One of the policy negatives working against economic growth that few have been talking about of late is federal government spending. Specifically, federal outlays jumped substantially higher in fiscal year 2019, which ended at the close of September, and are projected to make another big jump during the current 2020 budget year.

Specifically, outlays increased by a dramatic 8.3 percent in FY2019. That was the biggest jump since the Great Recession years of bailouts and failed stimulus spending.

For FY2020, the growth in outlays are still expected to rapidly increase by 7.7 percent.

Data Source: Office of Management and Budget, Budget of the U.S. Government

Indeed, it’s worth noting that since the December 2017 tax relief package was passed, federal revenues increased slightly in FY2018, and then accelerated in 2019 and are expected to show solid growth in 2020 as well.

Therefore, these revenue and outlay realities make clear that massive federal budget deficits of $984.2 billion in 2019 and an expected $1.08 trillion in 2020 are overwhelmingly attributed to big spending increases.

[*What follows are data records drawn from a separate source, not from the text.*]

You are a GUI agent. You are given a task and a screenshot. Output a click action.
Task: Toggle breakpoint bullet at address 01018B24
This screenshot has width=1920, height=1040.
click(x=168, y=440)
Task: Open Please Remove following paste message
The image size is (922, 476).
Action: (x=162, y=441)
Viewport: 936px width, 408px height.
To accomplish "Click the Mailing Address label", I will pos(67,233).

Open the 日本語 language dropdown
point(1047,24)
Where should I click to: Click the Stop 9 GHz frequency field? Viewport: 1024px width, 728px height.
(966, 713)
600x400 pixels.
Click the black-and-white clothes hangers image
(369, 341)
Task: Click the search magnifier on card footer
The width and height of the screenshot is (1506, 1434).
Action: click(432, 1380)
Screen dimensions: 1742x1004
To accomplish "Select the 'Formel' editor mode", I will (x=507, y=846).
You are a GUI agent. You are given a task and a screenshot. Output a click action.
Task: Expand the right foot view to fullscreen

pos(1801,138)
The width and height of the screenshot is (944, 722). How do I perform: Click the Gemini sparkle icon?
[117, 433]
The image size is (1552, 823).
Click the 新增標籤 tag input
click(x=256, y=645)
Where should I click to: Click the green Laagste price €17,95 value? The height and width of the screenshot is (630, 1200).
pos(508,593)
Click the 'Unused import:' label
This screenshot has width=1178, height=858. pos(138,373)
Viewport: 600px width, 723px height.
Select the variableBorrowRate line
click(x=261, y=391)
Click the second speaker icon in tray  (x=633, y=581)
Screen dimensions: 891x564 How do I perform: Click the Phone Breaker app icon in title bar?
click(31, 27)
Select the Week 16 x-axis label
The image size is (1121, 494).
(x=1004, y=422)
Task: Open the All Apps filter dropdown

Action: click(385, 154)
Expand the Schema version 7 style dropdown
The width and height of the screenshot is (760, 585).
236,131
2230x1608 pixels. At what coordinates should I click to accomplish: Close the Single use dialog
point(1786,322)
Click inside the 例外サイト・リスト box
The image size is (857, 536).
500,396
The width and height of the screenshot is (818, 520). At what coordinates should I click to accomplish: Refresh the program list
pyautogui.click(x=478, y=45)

For good measure, it needs to be recognized that increased government spending does not serve as any kind of economic stimulus. Instead, more government spending means increased resources being siphoned away from productive private sector undertakings – whether via taxes, borrowing or both – and channeled into politically-driven ventures, where incentives for waste dominate.

So, to improve economic growth, the U.S. needs to rein in the growth of government spending. The proposed 2021 budget from the Trump administration released on February 10 would shift course from the last two big-spending budget years by calling for growth in federal outlays to slow dramatically, increasing by only 0.8 percent. After factoring in inflation, that would amount to a real reduction in outlays.

If passed, this would be a start at reining in the federal spending problems of 2019 and 2020. But more obviously would be needed.

Unfortunately, even one year of spending restraint seems to be too much for various free-spending Members of Congress. The budget battle has been engaged, and let’s hope fiscal responsibility wins out over wild-eyed spending … for a change.

Raymond J. Keating is chief economist for the Small Business & Entrepreneurship Council.